*DATA FOR THE TASK*
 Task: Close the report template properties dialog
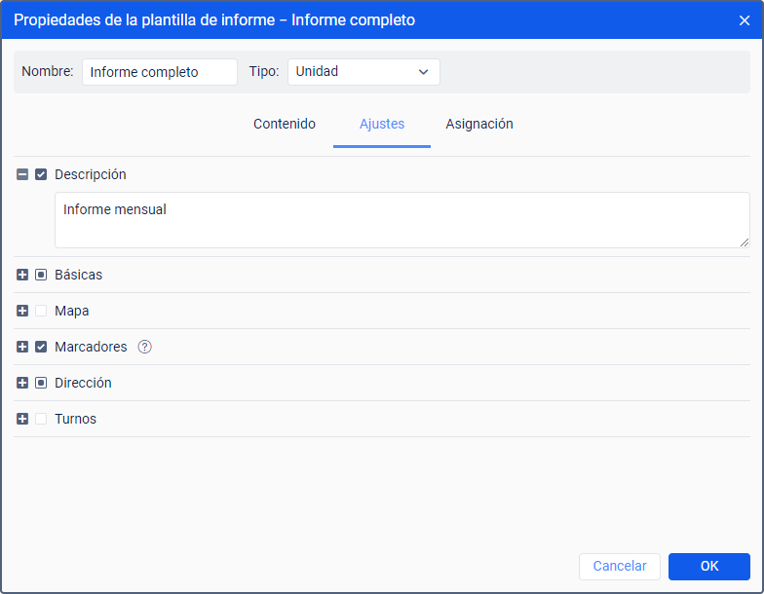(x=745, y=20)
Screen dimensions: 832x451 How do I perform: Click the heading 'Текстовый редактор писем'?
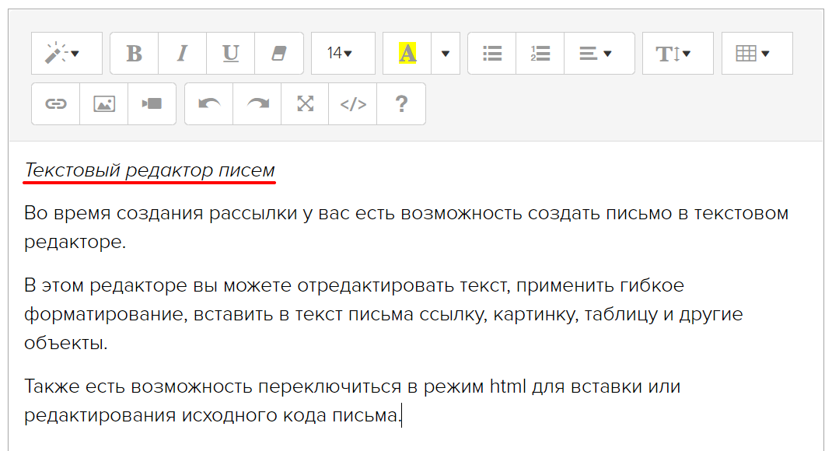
...
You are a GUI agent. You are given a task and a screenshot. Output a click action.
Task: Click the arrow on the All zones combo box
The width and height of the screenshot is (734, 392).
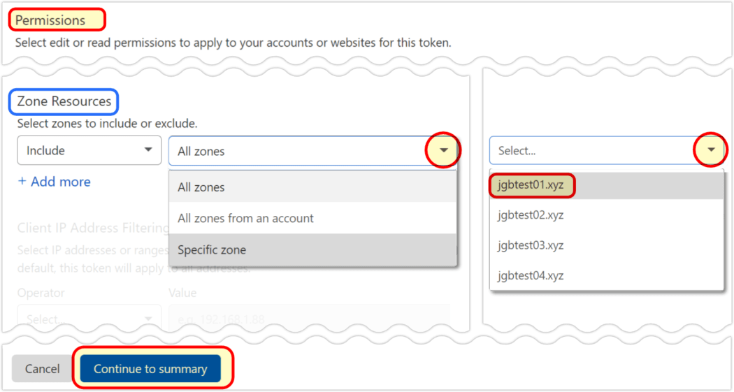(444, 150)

*WHAT IS NEEDED*
Go back to the lines above and output, exactly as they stand, the ones from the line containing "Task: Close the" to the line containing "Screen dimensions: 832x451". Leave all pictures behind.

*YOUR RESPONSE*
 Task: Close the report template properties dialog
(x=745, y=20)
Screen dimensions: 832x451 How do I perform: Click the heading 'Текстовый редактор писем'?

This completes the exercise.